### YOUR OBJECTIVE
Which lines run from the line with "Viewport: 640px width, 400px" through the line with "This screenshot has height=560, width=729." in the entries below? Print them exactly, both ends included, and nothing more.

### SOURCE MATERIAL
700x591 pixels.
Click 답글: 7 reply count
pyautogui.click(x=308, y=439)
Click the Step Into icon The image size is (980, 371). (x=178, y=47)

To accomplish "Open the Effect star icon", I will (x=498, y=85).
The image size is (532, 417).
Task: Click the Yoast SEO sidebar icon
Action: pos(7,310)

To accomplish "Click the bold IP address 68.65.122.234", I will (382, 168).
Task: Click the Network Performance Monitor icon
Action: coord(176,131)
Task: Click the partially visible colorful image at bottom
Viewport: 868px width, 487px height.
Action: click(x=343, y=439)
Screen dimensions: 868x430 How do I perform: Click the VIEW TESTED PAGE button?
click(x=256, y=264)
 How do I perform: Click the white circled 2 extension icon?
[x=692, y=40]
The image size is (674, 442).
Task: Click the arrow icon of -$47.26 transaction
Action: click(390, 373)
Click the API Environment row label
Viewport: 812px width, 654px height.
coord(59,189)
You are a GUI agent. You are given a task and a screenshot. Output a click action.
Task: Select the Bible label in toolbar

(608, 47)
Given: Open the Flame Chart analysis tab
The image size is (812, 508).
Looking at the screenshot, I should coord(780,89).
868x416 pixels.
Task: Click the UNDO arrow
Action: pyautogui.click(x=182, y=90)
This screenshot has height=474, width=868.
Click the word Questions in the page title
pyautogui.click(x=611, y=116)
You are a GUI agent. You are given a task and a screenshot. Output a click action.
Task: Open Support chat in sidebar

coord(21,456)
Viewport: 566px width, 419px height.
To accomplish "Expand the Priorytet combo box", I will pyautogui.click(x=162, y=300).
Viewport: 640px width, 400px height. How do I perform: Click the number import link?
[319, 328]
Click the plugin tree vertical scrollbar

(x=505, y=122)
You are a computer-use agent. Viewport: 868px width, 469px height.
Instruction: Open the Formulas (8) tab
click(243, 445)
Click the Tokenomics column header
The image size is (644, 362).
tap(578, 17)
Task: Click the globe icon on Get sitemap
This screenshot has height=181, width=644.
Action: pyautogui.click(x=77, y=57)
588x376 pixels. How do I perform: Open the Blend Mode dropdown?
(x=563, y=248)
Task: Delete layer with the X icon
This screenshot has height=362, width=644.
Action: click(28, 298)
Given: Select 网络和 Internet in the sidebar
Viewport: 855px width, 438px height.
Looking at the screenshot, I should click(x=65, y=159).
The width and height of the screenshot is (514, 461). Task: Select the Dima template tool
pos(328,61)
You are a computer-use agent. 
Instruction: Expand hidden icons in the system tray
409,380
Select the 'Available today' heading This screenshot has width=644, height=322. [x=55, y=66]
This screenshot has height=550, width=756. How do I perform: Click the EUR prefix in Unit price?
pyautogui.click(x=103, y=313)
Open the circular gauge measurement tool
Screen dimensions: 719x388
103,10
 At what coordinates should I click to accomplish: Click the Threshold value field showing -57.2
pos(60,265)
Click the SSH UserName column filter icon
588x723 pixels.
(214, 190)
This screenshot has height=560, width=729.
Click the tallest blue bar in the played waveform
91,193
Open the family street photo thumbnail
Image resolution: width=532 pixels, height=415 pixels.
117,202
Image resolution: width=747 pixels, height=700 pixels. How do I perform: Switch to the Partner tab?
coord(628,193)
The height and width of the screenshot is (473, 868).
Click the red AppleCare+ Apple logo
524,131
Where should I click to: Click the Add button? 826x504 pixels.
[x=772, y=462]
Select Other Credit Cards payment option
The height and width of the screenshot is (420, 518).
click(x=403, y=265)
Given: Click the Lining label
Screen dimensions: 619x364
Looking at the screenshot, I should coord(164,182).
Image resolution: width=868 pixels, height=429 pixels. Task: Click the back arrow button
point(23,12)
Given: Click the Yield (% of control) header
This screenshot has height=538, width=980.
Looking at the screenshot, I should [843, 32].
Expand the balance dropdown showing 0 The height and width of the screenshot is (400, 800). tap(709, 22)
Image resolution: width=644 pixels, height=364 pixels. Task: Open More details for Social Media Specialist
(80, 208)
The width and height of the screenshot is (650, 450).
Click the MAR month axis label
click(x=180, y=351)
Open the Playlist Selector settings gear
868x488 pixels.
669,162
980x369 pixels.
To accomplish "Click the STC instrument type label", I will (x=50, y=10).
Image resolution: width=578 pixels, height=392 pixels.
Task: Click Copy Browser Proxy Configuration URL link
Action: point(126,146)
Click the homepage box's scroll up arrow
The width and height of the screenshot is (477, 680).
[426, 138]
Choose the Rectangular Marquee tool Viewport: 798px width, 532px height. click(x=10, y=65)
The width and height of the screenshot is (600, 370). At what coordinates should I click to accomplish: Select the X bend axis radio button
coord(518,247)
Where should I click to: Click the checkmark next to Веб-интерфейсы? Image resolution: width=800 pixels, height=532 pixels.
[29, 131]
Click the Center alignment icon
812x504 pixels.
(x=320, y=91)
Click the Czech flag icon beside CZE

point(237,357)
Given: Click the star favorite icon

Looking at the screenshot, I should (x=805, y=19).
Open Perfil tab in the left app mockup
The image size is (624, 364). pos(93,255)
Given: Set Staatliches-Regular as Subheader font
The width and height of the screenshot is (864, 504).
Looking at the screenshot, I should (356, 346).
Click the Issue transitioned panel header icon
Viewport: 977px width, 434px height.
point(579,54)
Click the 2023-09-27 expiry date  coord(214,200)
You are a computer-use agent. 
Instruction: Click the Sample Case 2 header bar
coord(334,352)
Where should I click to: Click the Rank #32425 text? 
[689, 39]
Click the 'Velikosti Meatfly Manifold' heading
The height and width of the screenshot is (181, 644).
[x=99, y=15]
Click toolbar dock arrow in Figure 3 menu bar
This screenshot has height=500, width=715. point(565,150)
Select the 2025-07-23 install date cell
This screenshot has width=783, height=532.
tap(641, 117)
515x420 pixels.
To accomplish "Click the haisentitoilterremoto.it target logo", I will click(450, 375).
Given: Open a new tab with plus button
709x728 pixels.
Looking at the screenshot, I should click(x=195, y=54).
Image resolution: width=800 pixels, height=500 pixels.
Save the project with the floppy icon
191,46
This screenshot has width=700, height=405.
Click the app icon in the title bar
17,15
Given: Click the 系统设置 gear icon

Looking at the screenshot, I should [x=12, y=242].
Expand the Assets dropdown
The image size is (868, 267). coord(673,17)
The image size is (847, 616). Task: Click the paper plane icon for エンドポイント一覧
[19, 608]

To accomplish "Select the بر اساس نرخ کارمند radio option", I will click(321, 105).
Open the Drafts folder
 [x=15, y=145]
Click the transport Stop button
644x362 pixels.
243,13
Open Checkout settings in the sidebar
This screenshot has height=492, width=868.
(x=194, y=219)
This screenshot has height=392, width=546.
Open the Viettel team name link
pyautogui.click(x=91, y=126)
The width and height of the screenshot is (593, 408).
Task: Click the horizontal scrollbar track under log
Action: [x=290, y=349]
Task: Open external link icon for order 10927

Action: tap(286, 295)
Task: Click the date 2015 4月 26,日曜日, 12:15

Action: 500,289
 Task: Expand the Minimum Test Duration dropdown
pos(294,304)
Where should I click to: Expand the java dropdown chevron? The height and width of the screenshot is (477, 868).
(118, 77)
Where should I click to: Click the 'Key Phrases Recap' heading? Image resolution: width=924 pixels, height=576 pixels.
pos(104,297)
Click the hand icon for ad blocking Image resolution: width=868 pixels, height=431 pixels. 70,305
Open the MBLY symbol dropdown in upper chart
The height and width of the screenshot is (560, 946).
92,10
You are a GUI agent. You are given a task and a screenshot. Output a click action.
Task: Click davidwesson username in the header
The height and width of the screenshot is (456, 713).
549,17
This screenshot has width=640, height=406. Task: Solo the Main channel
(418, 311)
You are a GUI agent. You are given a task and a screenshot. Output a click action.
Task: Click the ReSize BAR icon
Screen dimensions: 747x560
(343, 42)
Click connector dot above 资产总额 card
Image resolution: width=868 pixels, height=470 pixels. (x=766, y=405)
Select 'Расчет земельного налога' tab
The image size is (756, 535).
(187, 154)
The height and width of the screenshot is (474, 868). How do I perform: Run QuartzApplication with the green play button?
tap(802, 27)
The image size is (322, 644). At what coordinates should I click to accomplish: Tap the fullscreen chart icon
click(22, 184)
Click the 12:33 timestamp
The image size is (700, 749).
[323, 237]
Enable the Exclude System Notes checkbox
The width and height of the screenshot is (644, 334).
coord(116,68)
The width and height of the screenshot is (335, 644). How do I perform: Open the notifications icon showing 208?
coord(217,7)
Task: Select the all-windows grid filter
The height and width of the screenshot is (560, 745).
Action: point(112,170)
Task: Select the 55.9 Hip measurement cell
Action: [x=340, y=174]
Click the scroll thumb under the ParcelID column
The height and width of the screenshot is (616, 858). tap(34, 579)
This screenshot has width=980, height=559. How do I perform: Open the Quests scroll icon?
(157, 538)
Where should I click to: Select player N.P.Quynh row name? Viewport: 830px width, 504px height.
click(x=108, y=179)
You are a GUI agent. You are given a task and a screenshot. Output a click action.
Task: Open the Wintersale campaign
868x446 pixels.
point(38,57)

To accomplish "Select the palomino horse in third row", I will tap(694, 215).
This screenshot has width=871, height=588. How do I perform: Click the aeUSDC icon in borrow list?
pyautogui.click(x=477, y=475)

### REPLY
Viewport: 640px width, 400px height. How do I perform: Click the number import link?
[319, 328]
Click the plugin tree vertical scrollbar

(x=505, y=122)
You are a computer-use agent. Viewport: 868px width, 469px height.
Instruction: Open the Formulas (8) tab
click(243, 445)
Click the Tokenomics column header
The image size is (644, 362).
tap(578, 17)
Task: Click the globe icon on Get sitemap
This screenshot has height=181, width=644.
Action: pyautogui.click(x=77, y=57)
588x376 pixels. How do I perform: Open the Blend Mode dropdown?
(x=563, y=248)
Task: Delete layer with the X icon
This screenshot has height=362, width=644.
Action: click(28, 298)
Given: Select 网络和 Internet in the sidebar
Viewport: 855px width, 438px height.
Looking at the screenshot, I should click(x=65, y=159).
The width and height of the screenshot is (514, 461). Task: Select the Dima template tool
pos(328,61)
You are a computer-use agent. 
Instruction: Expand hidden icons in the system tray
409,380
Select the 'Available today' heading This screenshot has width=644, height=322. [x=55, y=66]
This screenshot has height=550, width=756. How do I perform: Click the EUR prefix in Unit price?
pyautogui.click(x=103, y=313)
Open the circular gauge measurement tool
Screen dimensions: 719x388
103,10
 At what coordinates should I click to accomplish: Click the Threshold value field showing -57.2
pos(60,265)
Click the SSH UserName column filter icon
588x723 pixels.
(214, 190)
This screenshot has height=560, width=729.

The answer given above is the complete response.